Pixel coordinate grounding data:
++++

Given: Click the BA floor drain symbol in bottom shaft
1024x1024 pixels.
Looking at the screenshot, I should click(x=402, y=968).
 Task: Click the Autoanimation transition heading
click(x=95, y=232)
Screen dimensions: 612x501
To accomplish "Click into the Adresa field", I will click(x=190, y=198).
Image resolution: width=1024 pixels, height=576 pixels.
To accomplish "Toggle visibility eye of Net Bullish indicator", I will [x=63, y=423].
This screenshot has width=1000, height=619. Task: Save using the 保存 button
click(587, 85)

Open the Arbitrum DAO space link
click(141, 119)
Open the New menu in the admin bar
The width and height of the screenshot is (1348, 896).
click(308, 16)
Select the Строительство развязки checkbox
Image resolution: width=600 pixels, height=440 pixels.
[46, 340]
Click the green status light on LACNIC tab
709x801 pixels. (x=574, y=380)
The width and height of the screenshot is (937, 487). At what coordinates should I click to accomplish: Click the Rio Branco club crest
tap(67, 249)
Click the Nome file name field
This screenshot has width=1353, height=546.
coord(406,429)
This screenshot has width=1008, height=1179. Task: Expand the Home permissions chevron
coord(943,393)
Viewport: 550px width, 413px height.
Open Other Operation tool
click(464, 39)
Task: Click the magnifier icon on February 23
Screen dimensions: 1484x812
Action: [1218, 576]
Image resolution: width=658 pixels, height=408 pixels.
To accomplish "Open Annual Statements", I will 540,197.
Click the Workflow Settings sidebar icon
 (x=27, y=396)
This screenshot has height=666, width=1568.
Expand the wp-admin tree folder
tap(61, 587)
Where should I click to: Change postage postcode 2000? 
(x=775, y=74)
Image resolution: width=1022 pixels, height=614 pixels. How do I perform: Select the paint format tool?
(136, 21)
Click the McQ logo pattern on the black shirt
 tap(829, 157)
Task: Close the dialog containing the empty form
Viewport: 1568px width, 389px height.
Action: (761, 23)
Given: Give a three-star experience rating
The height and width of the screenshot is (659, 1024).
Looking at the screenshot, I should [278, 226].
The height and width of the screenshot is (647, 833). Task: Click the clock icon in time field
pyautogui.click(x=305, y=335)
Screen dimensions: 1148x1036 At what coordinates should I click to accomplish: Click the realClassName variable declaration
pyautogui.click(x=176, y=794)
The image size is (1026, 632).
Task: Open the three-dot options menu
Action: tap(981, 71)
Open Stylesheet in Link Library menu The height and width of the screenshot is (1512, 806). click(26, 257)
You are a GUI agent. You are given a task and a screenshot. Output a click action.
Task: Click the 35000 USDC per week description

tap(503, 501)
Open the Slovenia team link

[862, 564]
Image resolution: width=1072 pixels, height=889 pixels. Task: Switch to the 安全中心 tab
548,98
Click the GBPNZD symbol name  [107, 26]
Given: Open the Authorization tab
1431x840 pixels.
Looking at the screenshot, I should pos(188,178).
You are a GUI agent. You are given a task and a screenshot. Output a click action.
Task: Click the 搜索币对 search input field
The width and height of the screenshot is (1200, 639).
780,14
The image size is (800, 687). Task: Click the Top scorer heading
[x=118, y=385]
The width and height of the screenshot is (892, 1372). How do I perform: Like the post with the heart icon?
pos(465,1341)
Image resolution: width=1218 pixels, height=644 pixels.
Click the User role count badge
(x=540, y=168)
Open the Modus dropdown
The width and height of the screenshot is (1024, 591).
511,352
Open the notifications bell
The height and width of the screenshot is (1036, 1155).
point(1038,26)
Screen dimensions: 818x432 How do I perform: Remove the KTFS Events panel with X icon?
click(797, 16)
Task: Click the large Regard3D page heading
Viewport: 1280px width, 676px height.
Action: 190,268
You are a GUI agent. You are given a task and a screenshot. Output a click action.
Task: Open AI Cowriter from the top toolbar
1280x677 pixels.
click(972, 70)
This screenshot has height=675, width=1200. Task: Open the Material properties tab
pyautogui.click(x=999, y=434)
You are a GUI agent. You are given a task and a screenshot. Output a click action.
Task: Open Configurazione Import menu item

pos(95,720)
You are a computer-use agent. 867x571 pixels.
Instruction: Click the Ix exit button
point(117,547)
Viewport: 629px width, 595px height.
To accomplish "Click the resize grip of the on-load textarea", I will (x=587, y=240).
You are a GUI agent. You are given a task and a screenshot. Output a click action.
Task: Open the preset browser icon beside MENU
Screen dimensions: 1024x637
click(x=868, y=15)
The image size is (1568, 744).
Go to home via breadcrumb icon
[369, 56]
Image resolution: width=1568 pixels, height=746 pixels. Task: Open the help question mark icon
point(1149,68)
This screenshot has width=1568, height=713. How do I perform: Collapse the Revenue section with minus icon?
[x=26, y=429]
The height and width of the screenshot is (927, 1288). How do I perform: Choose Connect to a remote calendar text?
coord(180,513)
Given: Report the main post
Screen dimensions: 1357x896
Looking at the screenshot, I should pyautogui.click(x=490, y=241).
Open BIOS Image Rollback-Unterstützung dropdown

++++

• Activity:
Would you return all of the data exactly as it stands above?

• The completed task:
Given: Click the BA floor drain symbol in bottom shaft
1024x1024 pixels.
Looking at the screenshot, I should click(x=402, y=968).
 Task: Click the Autoanimation transition heading
click(x=95, y=232)
Screen dimensions: 612x501
To accomplish "Click into the Adresa field", I will click(x=190, y=198).
Image resolution: width=1024 pixels, height=576 pixels.
To accomplish "Toggle visibility eye of Net Bullish indicator", I will [x=63, y=423].
This screenshot has width=1000, height=619. Task: Save using the 保存 button
click(587, 85)

Open the Arbitrum DAO space link
click(141, 119)
Open the New menu in the admin bar
The width and height of the screenshot is (1348, 896).
click(308, 16)
Select the Строительство развязки checkbox
Image resolution: width=600 pixels, height=440 pixels.
[46, 340]
Click the green status light on LACNIC tab
709x801 pixels. (x=574, y=380)
The width and height of the screenshot is (937, 487). At what coordinates should I click to accomplish: Click the Rio Branco club crest
tap(67, 249)
Click the Nome file name field
This screenshot has width=1353, height=546.
coord(406,429)
This screenshot has width=1008, height=1179. Task: Expand the Home permissions chevron
coord(943,393)
Viewport: 550px width, 413px height.
Open Other Operation tool
click(464, 39)
Task: Click the magnifier icon on February 23
Screen dimensions: 1484x812
Action: [1218, 576]
Image resolution: width=658 pixels, height=408 pixels.
To accomplish "Open Annual Statements", I will 540,197.
Click the Workflow Settings sidebar icon
 (x=27, y=396)
This screenshot has height=666, width=1568.
Expand the wp-admin tree folder
tap(61, 587)
Where should I click to: Change postage postcode 2000? 
(x=775, y=74)
Image resolution: width=1022 pixels, height=614 pixels. How do I perform: Select the paint format tool?
(136, 21)
Click the McQ logo pattern on the black shirt
 tap(829, 157)
Task: Close the dialog containing the empty form
Viewport: 1568px width, 389px height.
Action: (761, 23)
Given: Give a three-star experience rating
The height and width of the screenshot is (659, 1024).
Looking at the screenshot, I should [278, 226].
The height and width of the screenshot is (647, 833). Task: Click the clock icon in time field
pyautogui.click(x=305, y=335)
Screen dimensions: 1148x1036 At what coordinates should I click to accomplish: Click the realClassName variable declaration
pyautogui.click(x=176, y=794)
The image size is (1026, 632).
Task: Open the three-dot options menu
Action: tap(981, 71)
Open Stylesheet in Link Library menu The height and width of the screenshot is (1512, 806). click(26, 257)
You are a GUI agent. You are given a task and a screenshot. Output a click action.
Task: Click the 35000 USDC per week description

tap(503, 501)
Open the Slovenia team link

[862, 564]
Image resolution: width=1072 pixels, height=889 pixels. Task: Switch to the 安全中心 tab
548,98
Click the GBPNZD symbol name  [107, 26]
Given: Open the Authorization tab
1431x840 pixels.
Looking at the screenshot, I should pos(188,178).
You are a GUI agent. You are given a task and a screenshot. Output a click action.
Task: Click the 搜索币对 search input field
The width and height of the screenshot is (1200, 639).
780,14
The image size is (800, 687). Task: Click the Top scorer heading
[x=118, y=385]
The width and height of the screenshot is (892, 1372). How do I perform: Like the post with the heart icon?
pos(465,1341)
Image resolution: width=1218 pixels, height=644 pixels.
Click the User role count badge
(x=540, y=168)
Open the Modus dropdown
The width and height of the screenshot is (1024, 591).
511,352
Open the notifications bell
The height and width of the screenshot is (1036, 1155).
point(1038,26)
Screen dimensions: 818x432 How do I perform: Remove the KTFS Events panel with X icon?
click(797, 16)
Task: Click the large Regard3D page heading
Viewport: 1280px width, 676px height.
Action: 190,268
You are a GUI agent. You are given a task and a screenshot. Output a click action.
Task: Open AI Cowriter from the top toolbar
1280x677 pixels.
click(972, 70)
This screenshot has height=675, width=1200. Task: Open the Material properties tab
pyautogui.click(x=999, y=434)
You are a GUI agent. You are given a task and a screenshot. Output a click action.
Task: Open Configurazione Import menu item

pos(95,720)
You are a computer-use agent. 867x571 pixels.
Instruction: Click the Ix exit button
point(117,547)
Viewport: 629px width, 595px height.
To accomplish "Click the resize grip of the on-load textarea", I will (x=587, y=240).
You are a GUI agent. You are given a task and a screenshot. Output a click action.
Task: Open the preset browser icon beside MENU
Screen dimensions: 1024x637
click(x=868, y=15)
The image size is (1568, 744).
Go to home via breadcrumb icon
[369, 56]
Image resolution: width=1568 pixels, height=746 pixels. Task: Open the help question mark icon
point(1149,68)
This screenshot has width=1568, height=713. How do I perform: Collapse the Revenue section with minus icon?
[x=26, y=429]
The height and width of the screenshot is (927, 1288). How do I perform: Choose Connect to a remote calendar text?
coord(180,513)
Given: Report the main post
Screen dimensions: 1357x896
Looking at the screenshot, I should pyautogui.click(x=490, y=241).
Open BIOS Image Rollback-Unterstützung dropdown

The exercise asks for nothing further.